The hippopotamus is a very short fat animal. He has a big fat head and tiny little ears on the top of his head. His eyes are very small and are on the upper part of his head so he can stick his head out of the water and see what is going on. . . . His mouth is very big. It is like a half-circle. The corners of his mouth turn up and almost meet his eyes and make you think he is laughing. . . .
Another child writes of the hippopotamus, “He is so fat that he has a big rinkle in his neck.” The spelling however is remarkably good for children, rinkle being the only mistake in half a dozen compositions.
For the blind children the visits to the Museum will be recognized from now on as part of their school work and will be made during school hours. There are more than one hundred blind children in the elementary schools, too many to deal with satisfactorily at one time. One-half of the classes will come to the Museum on the second Tuesday and the other half on the fourth Tuesday of the month. The same lecture will be repeated, and will be given a third time to classes from Jersey City and Newark.

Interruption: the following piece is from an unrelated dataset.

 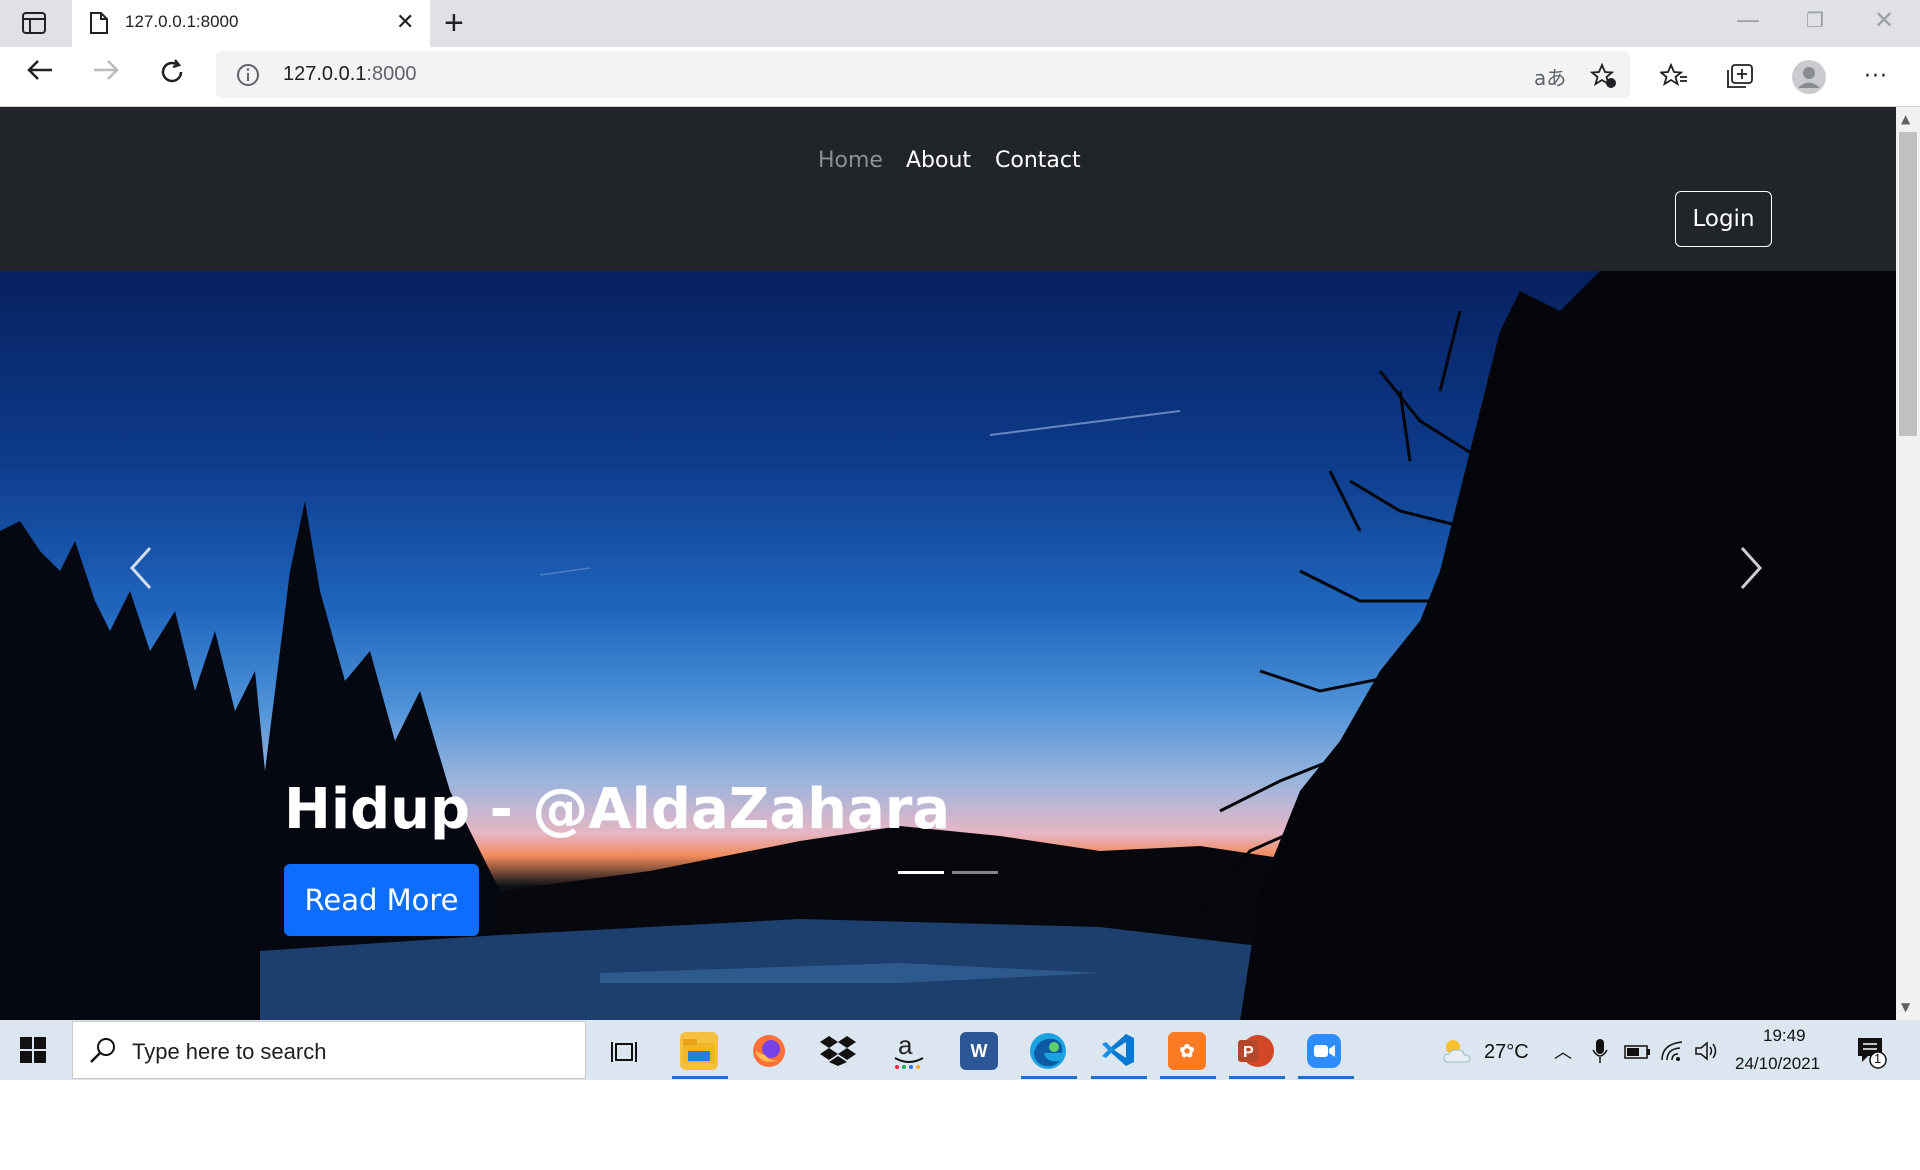 I want to click on favorites-icon, so click(x=1673, y=78).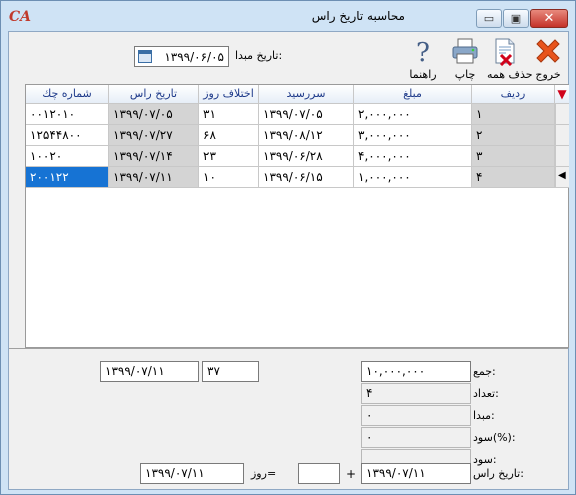 This screenshot has height=495, width=576. I want to click on table-cell-amount: ۴,۰۰۰,۰۰۰, so click(413, 156).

We agreed that the small model should not be used alone, but that it is valuable as supplementary to the examination of life-size mounted specimens of large mammals.

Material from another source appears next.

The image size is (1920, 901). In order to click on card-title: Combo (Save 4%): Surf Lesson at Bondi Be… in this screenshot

In addition to natural history specimens and ethnographical material lent to the schools, we have prepared several small models of large mammals. There has been a good deal of discussion on the use of small models with blind children, and in Mr. J. A. Charlton Deas's admirable paper on the “Showing of Museums and Art Galleries to the Blind,” in a recent number of the Museums Journal of Great Britain, he and his associates deprecate the use of small models of animals. I took his arguments to some trained workers for the blind, with a wide experience; and we carried the discussion further than it had gone in England, and agreed that the small model should not be used alone, but that it is valuable as supplementary to the examination of life-size mounted specimens of large mammals.

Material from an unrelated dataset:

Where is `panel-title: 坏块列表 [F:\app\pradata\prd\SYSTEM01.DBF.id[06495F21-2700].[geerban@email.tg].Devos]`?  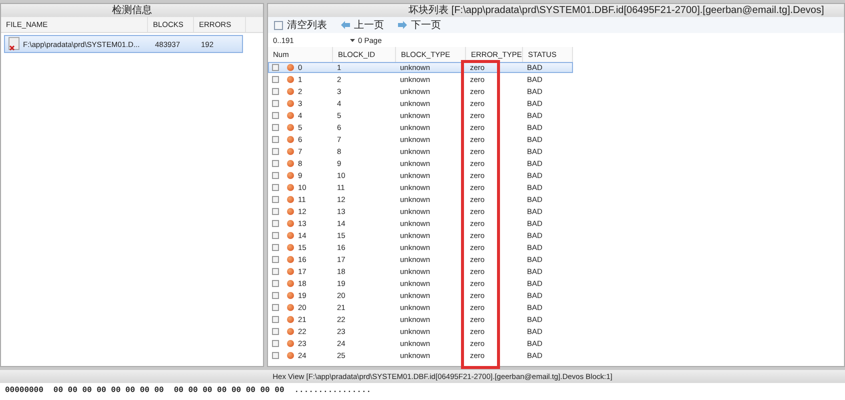
panel-title: 坏块列表 [F:\app\pradata\prd\SYSTEM01.DBF.id[06495F21-2700].[geerban@email.tg].Devos] is located at coordinates (556, 10). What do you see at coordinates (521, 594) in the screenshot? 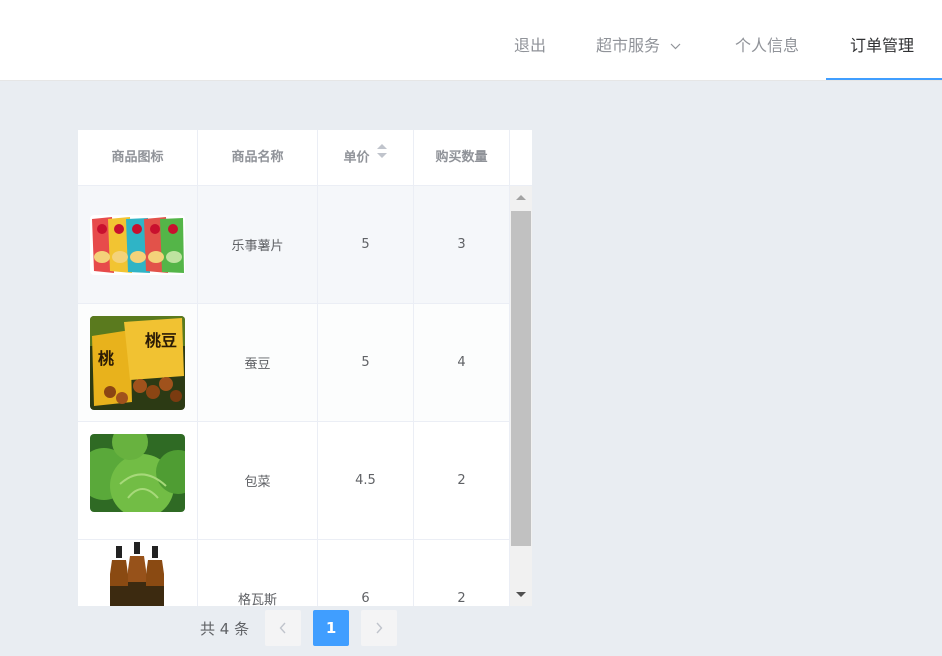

The child forms a better conception of the animal as a whole, and of the proportion of its parts from the model which he can hold in his hands. His adjustment to the conception of size may be trained, as is that of the sighted child when regarding maps, pictures or toys. The danger however of the first impression fixing an erroneous conception of size and texture is perhaps greater for the blind than for the normal child whose adjustments are more rapid and constant. We propose therefore, both the life-size mount and the small model. The child shall first feel the actual specimen, shall realize that it is large, hairy and so forth; then he shall take the model and study the appearance of the animal as a whole, and gain a more definite conception of its proportions. He may then study the mounted animal in detail.
The blind children of the city are pitiably lacking in “background.” The most common objects are unknown to them; teachers find that the appearance of domestic animals, except perhaps the cat or dog, is outside of their knowledge. The visit to the Museum means more than an hour's instruction, more than the mere viewing of new objects, it means a change of environment, a stimulation of intellectual expression, the appreciation of the socializing forces which go to produce public institutions for the distribution of knowledge and the betterment of life.
A blind man epitomized the labor and purpose of science when he laid his hand on the enormous meteorite “Ahnighito” brought from far Greenland, and exclaimed, “And they took all that trouble to bring this big thing down here so we'd know there are such things.”